■ Ökolumne
: Jetzt oder nie Von Jürgen Voges

„Auf nach Hannover!“ Plakate, Flugblätter und Rundbriefe rufen zum „Bundesweiten Demonstrations- und Aktionstag am 13. Mai“ in die niedersächsische Landeshauptstadt. Schon das Wort „Bundesweit“ ruft Erinnerungen wach an die Jahre, in denen Anti- AKW-Demos in Zehntausendern zu zählen waren und Friedensdemos in Hunderttausendern. Und die Hauptforderung „Sofortige Stillegung aller Atomanlagen! Energiewende jetzt!“ provoziert den Kommentar: politisch korrekt, wichtig, aber eben zeitlos richtig. Schließlich das Unterschriftenkartell: MdBs, MdEPs, MdLs, Umweltdezernenten, Untergliederungen von Grünen, Jusos und der PDS, allerlei Verbände und dazwischen altgediente Anti-AKW-BIs. Sind das nicht die Leute, für die schon am Bauzaun von Brokdorf der Marsch in die Institutionen begann?

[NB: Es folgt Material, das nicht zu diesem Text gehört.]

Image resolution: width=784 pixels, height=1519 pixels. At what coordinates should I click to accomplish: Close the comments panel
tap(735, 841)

Ich hoffe, daß ich dem Aufruf damit furchtbar unrecht tue. Er geht auf die Initiative einer einzelnen Frau zurück. Sie heißt Gerlinde Wiese, ist Tochter jenes Bauern Wiese, der in Gedelitz die letzte Kneipe vor dem Zwischenlager Gorleben betreibt. 14 Jahre lebte sie in Göttingen, politisch abstinent, berufstätig und Mutter. Doch als der erste Castor-Transport anstand, wollte sie auch in Göttingen etwas auf die Beine stellen, begann alle möglichen Gruppen und Initiativen abzuklappern, traf auf offene Ohren. Heute sitzt Gerlinde Wiese im Hannoverschen Demo-Organisationsbüro, gibt dafür zwei Jahresurlaube her, organisiert Sonderzüge, Busse, Trecker- und Fahradcorso. „Ich hatte einfach das Gefühl, wenn ich jetzt nicht etwas gegen die Atomenergie tue, dann kann ich es auch für den Rest meines Lebens bleiben lassen“, sagt sie.

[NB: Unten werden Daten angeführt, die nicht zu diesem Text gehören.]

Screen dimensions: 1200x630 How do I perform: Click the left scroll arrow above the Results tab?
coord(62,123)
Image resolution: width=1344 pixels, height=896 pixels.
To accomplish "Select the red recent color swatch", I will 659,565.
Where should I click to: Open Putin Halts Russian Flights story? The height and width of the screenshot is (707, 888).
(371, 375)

Leider hat sie recht. Jetzt oder nie. Das Jahr 1995 ist das Jahr des Roll-back der Atomindustrie. SPD-Konsens-Chef Gehard Schröder geht mit einem konsequenten „Weiter so!“ in die Verhandlungen. Anstelle des Ausstiegs will er das „Auslaufen“ der AKW. Das Regierungslager will nur die Modalitäten des Neubaus von Reaktoren diskutieren. Dafür läßt Angela Merkel die Sicherheitsstandards senken und hat entdeckt, daß die DDR nicht nur den Wartburg hervorgebracht hat, sondern auch das einzige deutsche Endlager für Atommüll. Morsleben soll wieder für mittelaktiven Müll geöffnet werden, obwohl der nasse Schacht, der einst auch eine Broilerzucht beherbergte, nach bundesdeutschem Atomrecht nie als Endlager genehmigt würde.

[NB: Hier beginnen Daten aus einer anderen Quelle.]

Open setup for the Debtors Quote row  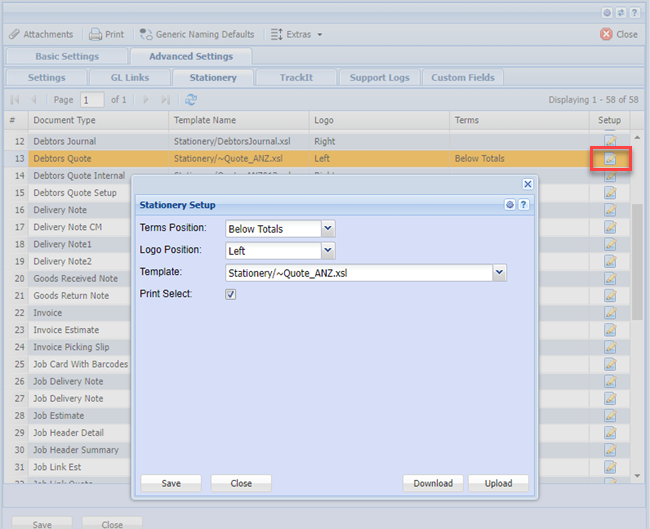[x=609, y=159]
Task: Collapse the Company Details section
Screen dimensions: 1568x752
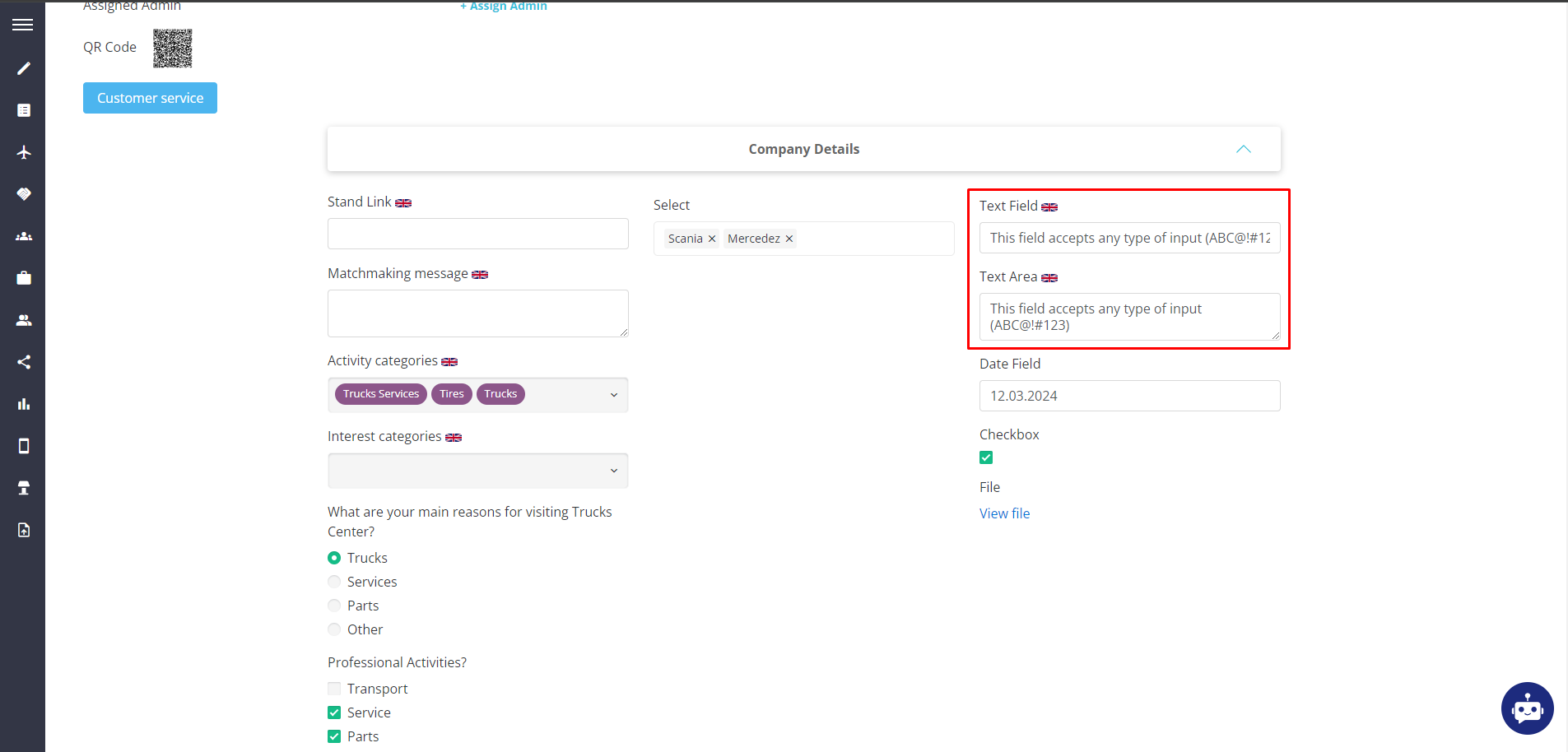Action: [1243, 149]
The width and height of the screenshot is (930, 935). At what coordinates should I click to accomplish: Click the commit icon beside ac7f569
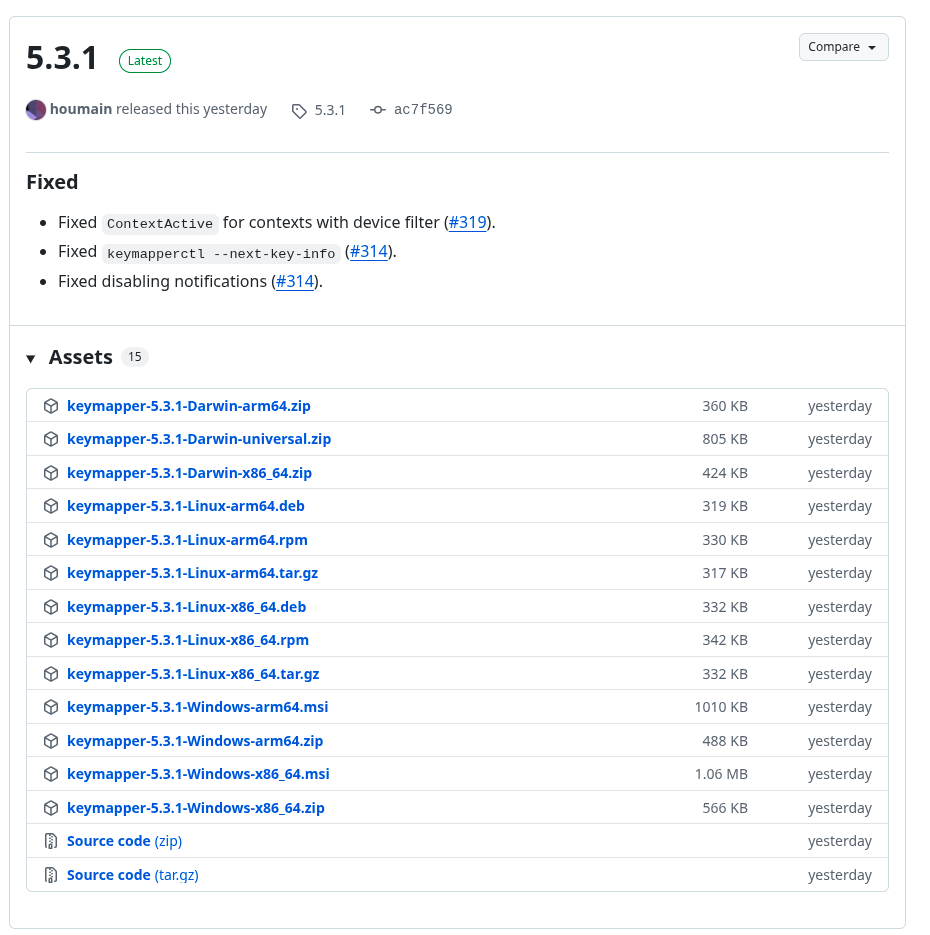[377, 110]

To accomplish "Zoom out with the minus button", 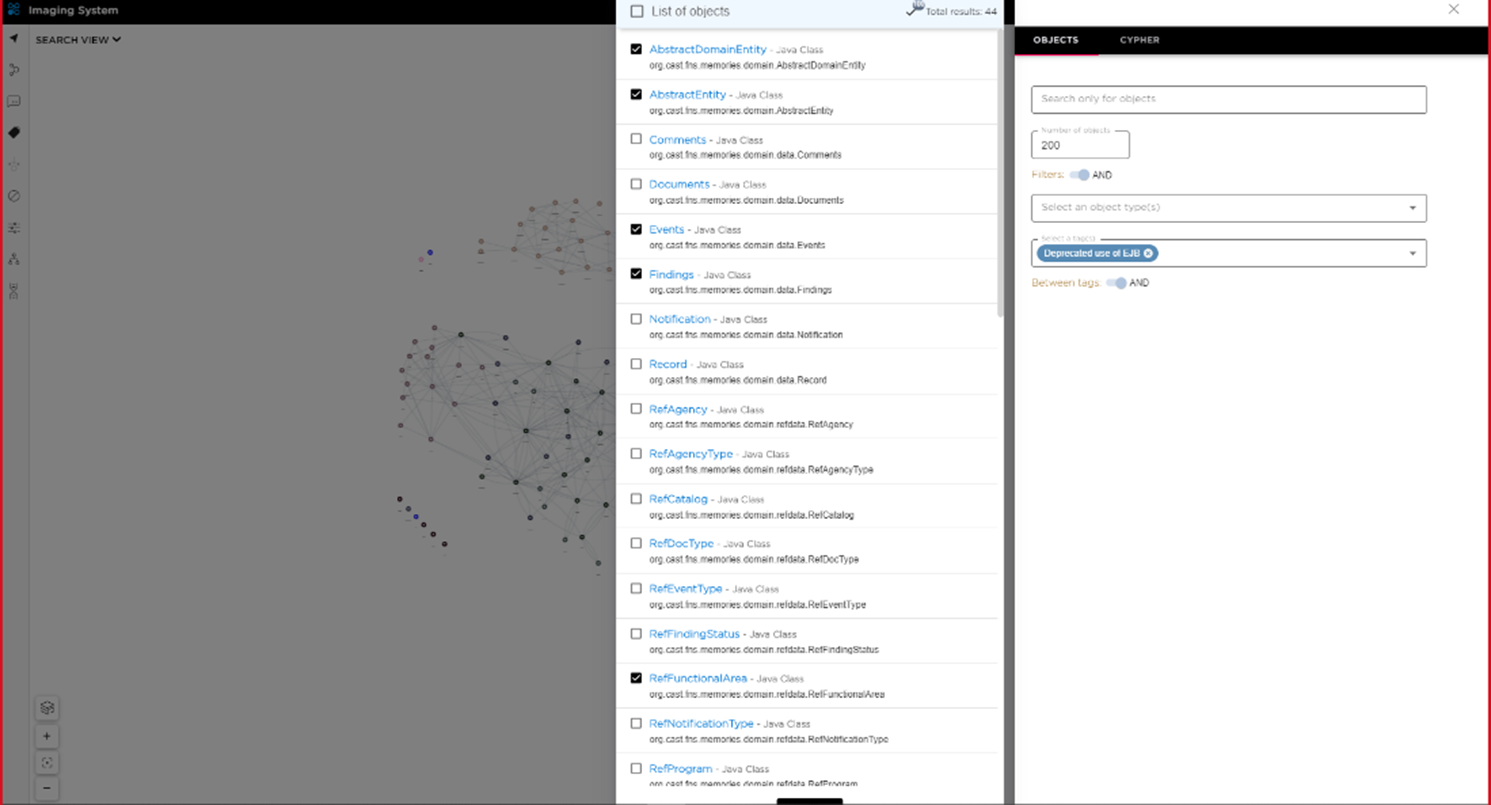I will [47, 788].
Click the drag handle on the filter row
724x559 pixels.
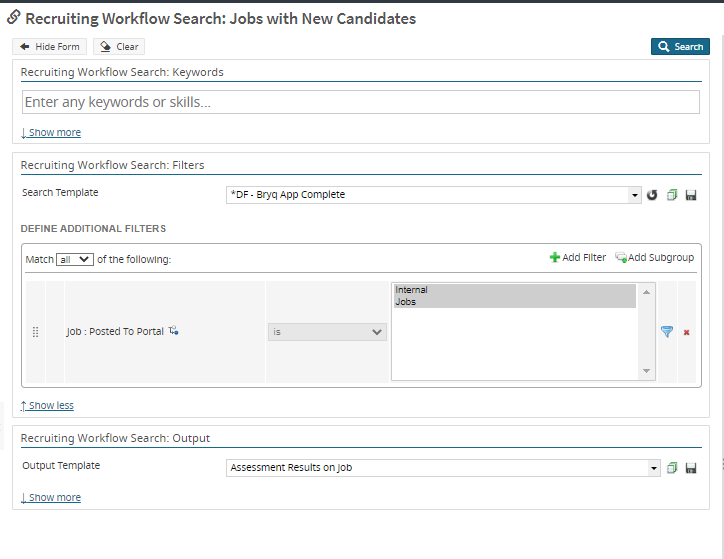(x=35, y=332)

Schließlich der erste Castor-Transport nach Gorleben. Er sollte beweisen, daß nach langen Jahren eines faktischen Moratoriums wieder Atomanlagen in Betrieb genommen werden können. Nimmt man ein paar Jahre mehr in den Blick, kommt weiteres hinzu: Alle Versuche von rot-grünen oder SPD-Landesregierungen, einzelne Reaktoren stillzulegen, blieben folgenlos. Selbst betagte Mühlen wie das AWK Stade sind am Netz, genauso wie das AKW Krümmel, dessen Betreiber sich keineswegs wegen fahrlässiger Körperverletzung oder gar wegen leukämiekranker Kinder verantworten müssen. Ohne Resultat blieb auch der Versuch, den Atommüll als Hebel für den Ausstieg zu nutzen, wie es vor allem die niedersächsischen Grünen im Jahre 1990 bei ihrem Eintritt in die hiesige Landesregierung wollten. Ausgerechnet Gerhard Schröder war es, der schon in der ersten Konsensrunde die Zwischenlagerung hochradiaoktiven Mülls als Entsorgungsnachweis gelten lassen wollte. Inzwischen will er vier deutsche Brennelementelager in Betrieb nehmen, in jeder Himmelsrichtung eins. Die Dauerzwischenlagerung, das heißt, die geplante atomare Altlast, ist nicht nur die billigste Entsorgung, sie eröffnet der Atomindustrie völlig neue Überlebenszeiten.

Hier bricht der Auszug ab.